Cloud Computing is especially important for managing Data Science projects, which often require access to GPUs and large compute resources, storing large amounts of data, access to databases, deploying solutions for access by end-users, and similar. In addition, most Cloud providers have developed some form of AutoML tools that enable organizations without Data Science expertise to implement data analytics workflows into their projects.
This lecture is primarily based on a course Data Science for Beginners by Microsoft. The course has several lectures on deploying Data Science projects to the Cloud, as well as it has other lectures on Data Science in general.
26.2 Introduction to Azure Machine Learning¶
Microsoft’s Azure Machine Learning is a cloud platform that provides a large number of products and services designed for handling various phases of Data Science projects. This includes capabilities for preparing and preprocessing data, training models, deploying models, and monitoring models in production. These capabilities can help to increase the efficiency of data scientists by automating many tasks and project pipelines. Understandably, the availability of cloud computing resources allows to easily scale projects and handle efficiently challenges related to processing big data and serving large a number of customers.
Important tools and services provided by Azure ML include:
Azure Machine Learning Studio: framework for data engineering, model training, and deployment.
Azure Machine Learning Designer: low-code ML framework that allows to drag-and-drop modules for building data science pipelines.
Azure Machine Learning SDK: code-based environment for data science projects.
Data Labelling: tools for automatic data labeling.
Machine Learning CLI (Command-Line Interface): allows managing Azure ML resources from the command line.
Automated Machine Learning (AutoML) User Interface: tools to automate tasks in data science projects.
MLflow: framework for tracking the performance of deployed models, and logging metrics and relevant indicators.
Azure ML allows using Jupyter Notebooks and has built-in integration with popular ML libraries like Scikit-Learn, TensorFlow, PyTorch, and others.
In this lecture, we will explore the different levels of functionality of Azure ML, ranging from the no-code AutoML, to full-code SDK, and working with our own custom models.
26.2.1 Azure Free Trial¶
Microsoft Azure has 30 days of free trial, which also can come with a $200 Azure credit that can be used within the 30 days.
Also, Azure offers $100 yearly Azure credit to students.
In addition, the other Cloud providers typically offer some amount of credit to new users and students.
Follow the link to the Microsoft Azure webpage and select the Start free
button.
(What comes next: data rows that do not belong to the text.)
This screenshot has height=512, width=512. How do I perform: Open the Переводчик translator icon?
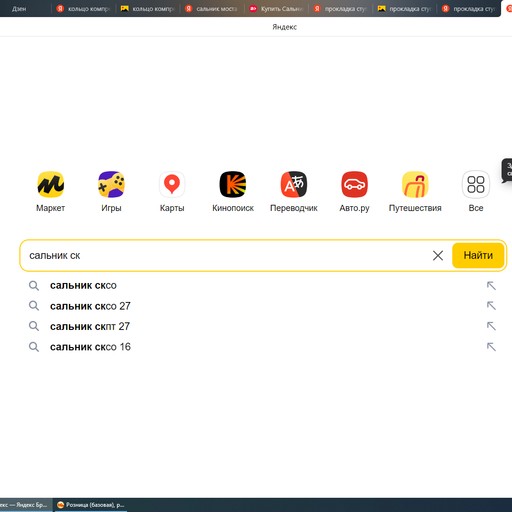click(294, 184)
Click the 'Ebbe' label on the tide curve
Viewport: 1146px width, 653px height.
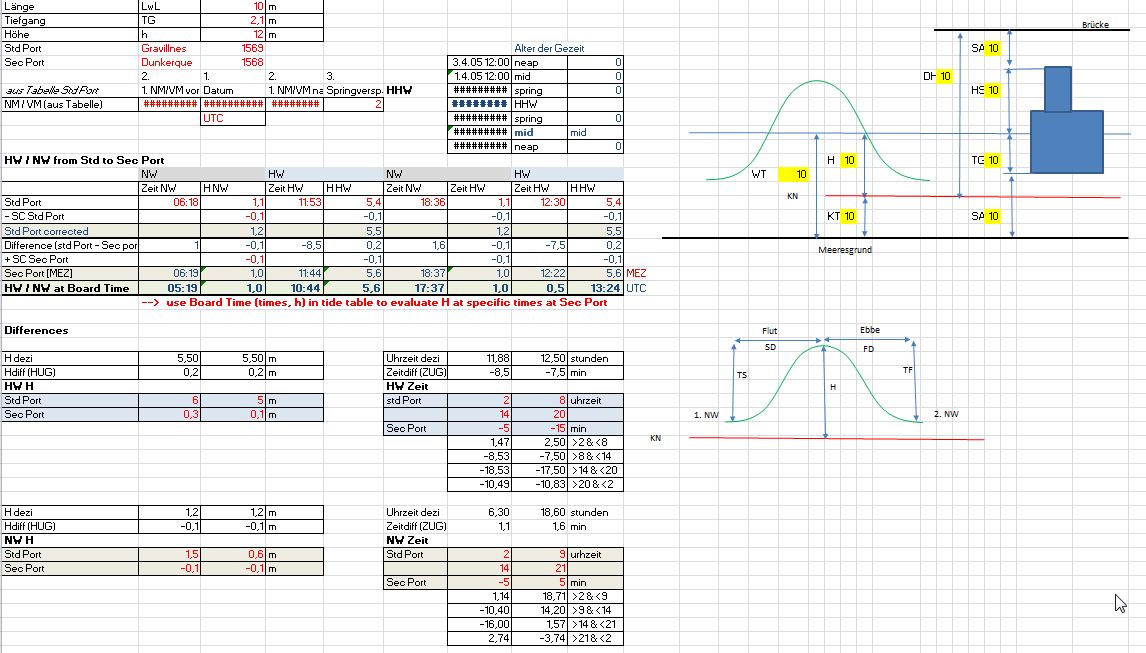pyautogui.click(x=869, y=330)
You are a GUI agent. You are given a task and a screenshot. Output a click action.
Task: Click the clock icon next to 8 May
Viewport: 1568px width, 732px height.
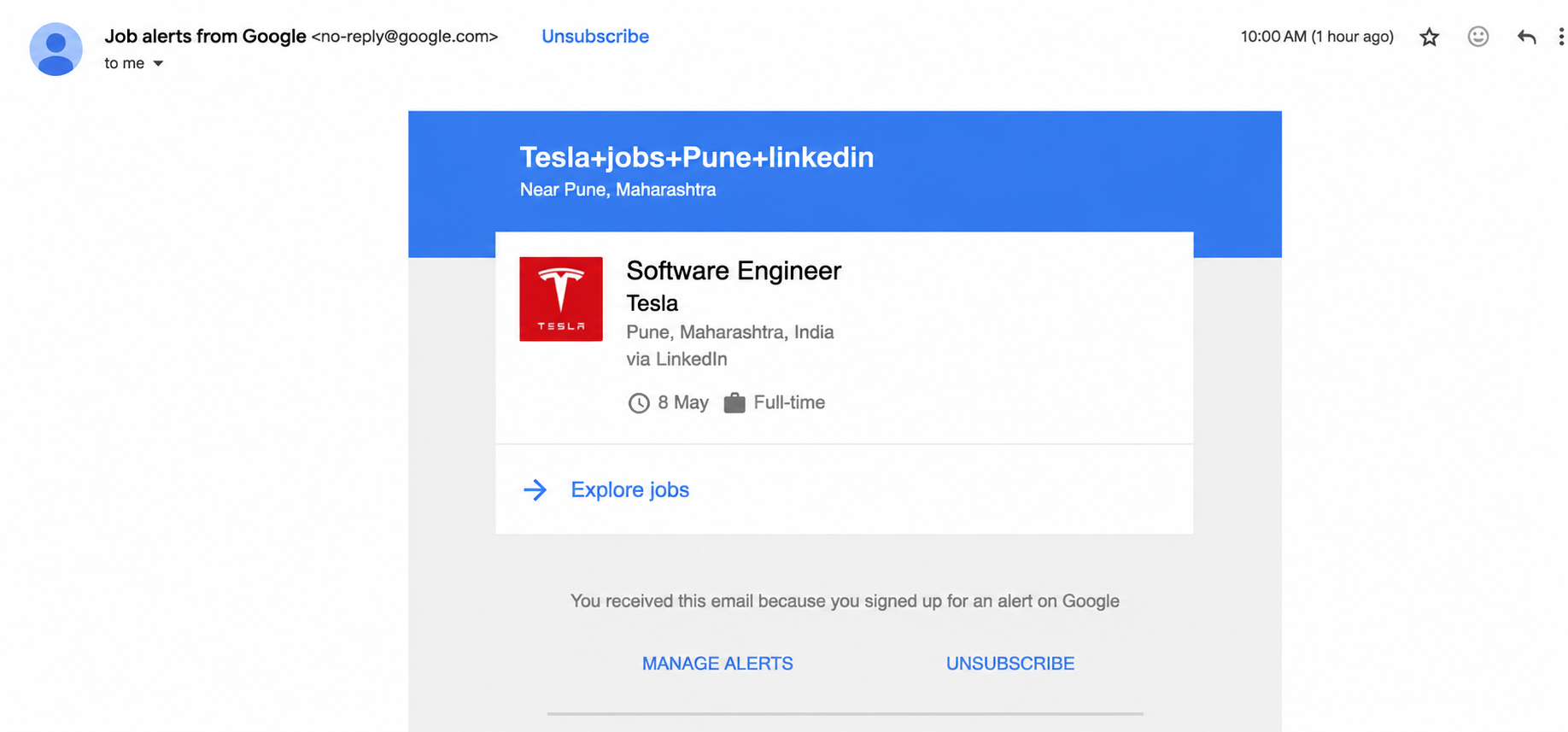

This will prompt you to create an Azure account, and if you wish you can use your University of Idaho account to get access to Azure.
Once you create an account and get the subscription with $200 Azure credits, the home page should look similar to the following.
26.3 No-Code Azure ML¶
26.3.1 Creating a Workspace Resource¶
From the home page, we will need to first create a new Resource that will indicate what type of tools and services we will be using.
Select `+ Create a resource`.
Azure will next display many popular services and resources.
In the search box write
Azure Machine Learning
and select it.
This will load the web page of Azure Machine Learning.
Select
Create
.
It will open a new page for Azure ML Workspace resource
. The Workspace provides a place to work with machine learning models, and allows access to tools for training and deploying models. For instance, the Workspace will store information about training runs, such as logs of various metrics, it will provide access to the data and scripts, etc. And note also that when we are done with using Azure resources such as workspaces, we need to delete the resources, otherwise some costs can be
incurred (e.g., even if we don’t use the workspace to run a model, Azure may charge a fee for storing the data).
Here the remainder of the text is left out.